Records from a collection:

--- START ---

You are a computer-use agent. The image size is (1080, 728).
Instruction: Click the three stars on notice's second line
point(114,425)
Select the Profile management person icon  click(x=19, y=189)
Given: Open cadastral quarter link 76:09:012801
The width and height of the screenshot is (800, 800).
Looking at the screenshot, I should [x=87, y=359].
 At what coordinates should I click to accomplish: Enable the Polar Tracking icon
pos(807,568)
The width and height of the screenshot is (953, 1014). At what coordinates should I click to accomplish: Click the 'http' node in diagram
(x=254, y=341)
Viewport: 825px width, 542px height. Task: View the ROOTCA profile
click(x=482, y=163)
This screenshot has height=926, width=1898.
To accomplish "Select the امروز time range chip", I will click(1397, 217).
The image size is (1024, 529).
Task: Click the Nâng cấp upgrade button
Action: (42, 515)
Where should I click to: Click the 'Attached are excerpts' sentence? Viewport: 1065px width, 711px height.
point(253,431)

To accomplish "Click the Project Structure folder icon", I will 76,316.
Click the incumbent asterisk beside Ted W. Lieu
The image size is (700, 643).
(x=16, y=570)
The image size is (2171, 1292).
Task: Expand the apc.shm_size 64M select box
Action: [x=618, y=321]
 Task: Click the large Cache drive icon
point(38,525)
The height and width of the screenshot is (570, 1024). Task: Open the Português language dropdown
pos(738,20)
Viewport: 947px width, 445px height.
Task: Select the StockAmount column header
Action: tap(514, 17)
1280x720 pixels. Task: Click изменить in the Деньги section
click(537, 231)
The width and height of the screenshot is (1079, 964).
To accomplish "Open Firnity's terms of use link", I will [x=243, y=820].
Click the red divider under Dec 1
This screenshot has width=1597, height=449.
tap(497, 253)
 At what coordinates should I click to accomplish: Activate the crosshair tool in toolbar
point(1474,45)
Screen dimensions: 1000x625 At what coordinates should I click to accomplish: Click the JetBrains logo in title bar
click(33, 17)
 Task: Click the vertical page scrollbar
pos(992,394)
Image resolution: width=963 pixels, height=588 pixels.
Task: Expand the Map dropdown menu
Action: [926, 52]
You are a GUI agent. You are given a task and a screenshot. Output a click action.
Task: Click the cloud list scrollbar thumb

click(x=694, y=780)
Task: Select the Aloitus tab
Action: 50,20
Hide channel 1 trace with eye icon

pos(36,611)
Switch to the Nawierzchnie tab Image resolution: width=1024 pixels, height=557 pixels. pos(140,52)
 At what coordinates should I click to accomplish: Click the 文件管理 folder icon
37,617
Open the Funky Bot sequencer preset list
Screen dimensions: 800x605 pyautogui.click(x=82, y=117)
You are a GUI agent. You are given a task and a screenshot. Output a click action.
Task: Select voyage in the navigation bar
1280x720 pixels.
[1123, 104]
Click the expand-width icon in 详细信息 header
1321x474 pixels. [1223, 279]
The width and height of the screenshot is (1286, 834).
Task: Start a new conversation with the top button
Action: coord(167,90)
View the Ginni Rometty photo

--- END ---

_Activity:_
All records are to be restated exactly, from the first line to the last line.

_Response to the task:_
You are a computer-use agent. The image size is (1080, 728).
Instruction: Click the three stars on notice's second line
point(114,425)
Select the Profile management person icon  click(x=19, y=189)
Given: Open cadastral quarter link 76:09:012801
The width and height of the screenshot is (800, 800).
Looking at the screenshot, I should [x=87, y=359].
 At what coordinates should I click to accomplish: Enable the Polar Tracking icon
pos(807,568)
The width and height of the screenshot is (953, 1014). At what coordinates should I click to accomplish: Click the 'http' node in diagram
(x=254, y=341)
Viewport: 825px width, 542px height. Task: View the ROOTCA profile
click(x=482, y=163)
This screenshot has height=926, width=1898.
To accomplish "Select the امروز time range chip", I will click(1397, 217).
The image size is (1024, 529).
Task: Click the Nâng cấp upgrade button
Action: (42, 515)
Where should I click to: Click the 'Attached are excerpts' sentence? Viewport: 1065px width, 711px height.
point(253,431)

To accomplish "Click the Project Structure folder icon", I will 76,316.
Click the incumbent asterisk beside Ted W. Lieu
The image size is (700, 643).
(x=16, y=570)
The image size is (2171, 1292).
Task: Expand the apc.shm_size 64M select box
Action: [x=618, y=321]
 Task: Click the large Cache drive icon
point(38,525)
The height and width of the screenshot is (570, 1024). Task: Open the Português language dropdown
pos(738,20)
Viewport: 947px width, 445px height.
Task: Select the StockAmount column header
Action: tap(514, 17)
1280x720 pixels. Task: Click изменить in the Деньги section
click(537, 231)
The width and height of the screenshot is (1079, 964).
To accomplish "Open Firnity's terms of use link", I will [x=243, y=820].
Click the red divider under Dec 1
This screenshot has width=1597, height=449.
tap(497, 253)
 At what coordinates should I click to accomplish: Activate the crosshair tool in toolbar
point(1474,45)
Screen dimensions: 1000x625 At what coordinates should I click to accomplish: Click the JetBrains logo in title bar
click(33, 17)
 Task: Click the vertical page scrollbar
pos(992,394)
Image resolution: width=963 pixels, height=588 pixels.
Task: Expand the Map dropdown menu
Action: [926, 52]
You are a GUI agent. You are given a task and a screenshot. Output a click action.
Task: Click the cloud list scrollbar thumb

click(x=694, y=780)
Task: Select the Aloitus tab
Action: 50,20
Hide channel 1 trace with eye icon

pos(36,611)
Switch to the Nawierzchnie tab Image resolution: width=1024 pixels, height=557 pixels. pos(140,52)
 At what coordinates should I click to accomplish: Click the 文件管理 folder icon
37,617
Open the Funky Bot sequencer preset list
Screen dimensions: 800x605 pyautogui.click(x=82, y=117)
You are a GUI agent. You are given a task and a screenshot. Output a click action.
Task: Select voyage in the navigation bar
1280x720 pixels.
[1123, 104]
Click the expand-width icon in 详细信息 header
1321x474 pixels. [1223, 279]
The width and height of the screenshot is (1286, 834).
Task: Start a new conversation with the top button
Action: coord(167,90)
View the Ginni Rometty photo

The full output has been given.